Records excerpted from a collection

====

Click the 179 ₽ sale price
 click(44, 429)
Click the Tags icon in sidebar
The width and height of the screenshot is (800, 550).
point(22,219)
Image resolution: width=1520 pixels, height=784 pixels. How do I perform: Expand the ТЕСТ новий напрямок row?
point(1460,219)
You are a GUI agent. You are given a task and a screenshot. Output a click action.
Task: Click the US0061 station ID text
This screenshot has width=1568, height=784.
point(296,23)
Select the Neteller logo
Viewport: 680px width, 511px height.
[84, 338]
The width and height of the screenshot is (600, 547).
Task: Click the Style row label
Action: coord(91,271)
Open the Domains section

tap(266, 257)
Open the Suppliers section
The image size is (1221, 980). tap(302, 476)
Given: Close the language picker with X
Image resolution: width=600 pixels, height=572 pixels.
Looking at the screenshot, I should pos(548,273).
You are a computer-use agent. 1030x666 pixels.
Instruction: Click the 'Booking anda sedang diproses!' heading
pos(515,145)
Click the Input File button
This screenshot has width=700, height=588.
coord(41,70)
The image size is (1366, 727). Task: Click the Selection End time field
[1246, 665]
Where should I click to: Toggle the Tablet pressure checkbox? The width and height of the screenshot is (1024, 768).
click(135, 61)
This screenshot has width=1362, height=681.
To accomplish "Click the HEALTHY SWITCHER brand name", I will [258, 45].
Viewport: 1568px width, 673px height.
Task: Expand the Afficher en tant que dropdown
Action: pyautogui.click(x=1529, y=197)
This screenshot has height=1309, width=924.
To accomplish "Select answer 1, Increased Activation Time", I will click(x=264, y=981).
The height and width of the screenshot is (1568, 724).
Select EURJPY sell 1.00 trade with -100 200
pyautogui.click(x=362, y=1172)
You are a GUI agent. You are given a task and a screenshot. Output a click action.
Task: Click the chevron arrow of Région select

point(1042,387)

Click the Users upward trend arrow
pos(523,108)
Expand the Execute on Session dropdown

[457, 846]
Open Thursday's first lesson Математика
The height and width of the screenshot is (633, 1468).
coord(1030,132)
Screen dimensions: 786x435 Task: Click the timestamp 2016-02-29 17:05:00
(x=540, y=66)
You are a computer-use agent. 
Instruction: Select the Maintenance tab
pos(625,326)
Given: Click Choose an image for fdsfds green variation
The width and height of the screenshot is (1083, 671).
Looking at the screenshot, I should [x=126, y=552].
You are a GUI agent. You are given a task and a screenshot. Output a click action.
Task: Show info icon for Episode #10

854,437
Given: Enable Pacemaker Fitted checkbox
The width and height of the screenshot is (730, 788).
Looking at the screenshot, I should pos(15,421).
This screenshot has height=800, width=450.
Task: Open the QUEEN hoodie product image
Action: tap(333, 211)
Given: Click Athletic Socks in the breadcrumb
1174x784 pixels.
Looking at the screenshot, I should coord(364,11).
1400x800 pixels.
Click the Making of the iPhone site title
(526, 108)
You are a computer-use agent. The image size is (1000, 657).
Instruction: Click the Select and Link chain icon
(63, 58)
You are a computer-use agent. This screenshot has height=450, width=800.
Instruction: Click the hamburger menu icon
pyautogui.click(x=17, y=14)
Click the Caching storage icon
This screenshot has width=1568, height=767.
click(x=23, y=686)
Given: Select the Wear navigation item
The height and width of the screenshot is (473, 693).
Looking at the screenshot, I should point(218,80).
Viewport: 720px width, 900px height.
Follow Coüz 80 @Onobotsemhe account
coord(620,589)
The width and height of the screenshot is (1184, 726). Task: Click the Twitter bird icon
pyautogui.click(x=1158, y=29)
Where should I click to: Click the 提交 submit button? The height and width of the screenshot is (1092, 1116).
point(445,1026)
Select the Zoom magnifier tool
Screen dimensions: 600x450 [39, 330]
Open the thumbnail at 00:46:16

====

◆ **GOAL OF THE EXERCISE**
Retype the entries shown above. Keep every word exactly as it is.

◆ **ANSWER TO THIS EXERCISE**
Click the 179 ₽ sale price
 click(44, 429)
Click the Tags icon in sidebar
The width and height of the screenshot is (800, 550).
point(22,219)
Image resolution: width=1520 pixels, height=784 pixels. How do I perform: Expand the ТЕСТ новий напрямок row?
point(1460,219)
You are a GUI agent. You are given a task and a screenshot. Output a click action.
Task: Click the US0061 station ID text
This screenshot has width=1568, height=784.
point(296,23)
Select the Neteller logo
Viewport: 680px width, 511px height.
[84, 338]
The width and height of the screenshot is (600, 547).
Task: Click the Style row label
Action: coord(91,271)
Open the Domains section

tap(266, 257)
Open the Suppliers section
The image size is (1221, 980). tap(302, 476)
Given: Close the language picker with X
Image resolution: width=600 pixels, height=572 pixels.
Looking at the screenshot, I should pos(548,273).
You are a computer-use agent. 1030x666 pixels.
Instruction: Click the 'Booking anda sedang diproses!' heading
pos(515,145)
Click the Input File button
This screenshot has width=700, height=588.
coord(41,70)
The image size is (1366, 727). Task: Click the Selection End time field
[1246, 665]
Where should I click to: Toggle the Tablet pressure checkbox? The width and height of the screenshot is (1024, 768).
click(135, 61)
This screenshot has width=1362, height=681.
To accomplish "Click the HEALTHY SWITCHER brand name", I will [258, 45].
Viewport: 1568px width, 673px height.
Task: Expand the Afficher en tant que dropdown
Action: pyautogui.click(x=1529, y=197)
This screenshot has height=1309, width=924.
To accomplish "Select answer 1, Increased Activation Time", I will click(x=264, y=981).
The height and width of the screenshot is (1568, 724).
Select EURJPY sell 1.00 trade with -100 200
pyautogui.click(x=362, y=1172)
You are a GUI agent. You are given a task and a screenshot. Output a click action.
Task: Click the chevron arrow of Région select

point(1042,387)

Click the Users upward trend arrow
pos(523,108)
Expand the Execute on Session dropdown

[457, 846]
Open Thursday's first lesson Математика
The height and width of the screenshot is (633, 1468).
coord(1030,132)
Screen dimensions: 786x435 Task: Click the timestamp 2016-02-29 17:05:00
(x=540, y=66)
You are a computer-use agent. 
Instruction: Select the Maintenance tab
pos(625,326)
Given: Click Choose an image for fdsfds green variation
The width and height of the screenshot is (1083, 671).
Looking at the screenshot, I should [x=126, y=552].
You are a GUI agent. You are given a task and a screenshot. Output a click action.
Task: Show info icon for Episode #10

854,437
Given: Enable Pacemaker Fitted checkbox
The width and height of the screenshot is (730, 788).
Looking at the screenshot, I should pos(15,421).
This screenshot has height=800, width=450.
Task: Open the QUEEN hoodie product image
Action: tap(333, 211)
Given: Click Athletic Socks in the breadcrumb
1174x784 pixels.
Looking at the screenshot, I should coord(364,11).
1400x800 pixels.
Click the Making of the iPhone site title
(526, 108)
You are a computer-use agent. The image size is (1000, 657).
Instruction: Click the Select and Link chain icon
(63, 58)
You are a computer-use agent. This screenshot has height=450, width=800.
Instruction: Click the hamburger menu icon
pyautogui.click(x=17, y=14)
Click the Caching storage icon
This screenshot has width=1568, height=767.
click(x=23, y=686)
Given: Select the Wear navigation item
The height and width of the screenshot is (473, 693).
Looking at the screenshot, I should point(218,80).
Viewport: 720px width, 900px height.
Follow Coüz 80 @Onobotsemhe account
coord(620,589)
The width and height of the screenshot is (1184, 726). Task: Click the Twitter bird icon
pyautogui.click(x=1158, y=29)
Where should I click to: Click the 提交 submit button? The height and width of the screenshot is (1092, 1116).
point(445,1026)
Select the Zoom magnifier tool
Screen dimensions: 600x450 [39, 330]
Open the thumbnail at 00:46:16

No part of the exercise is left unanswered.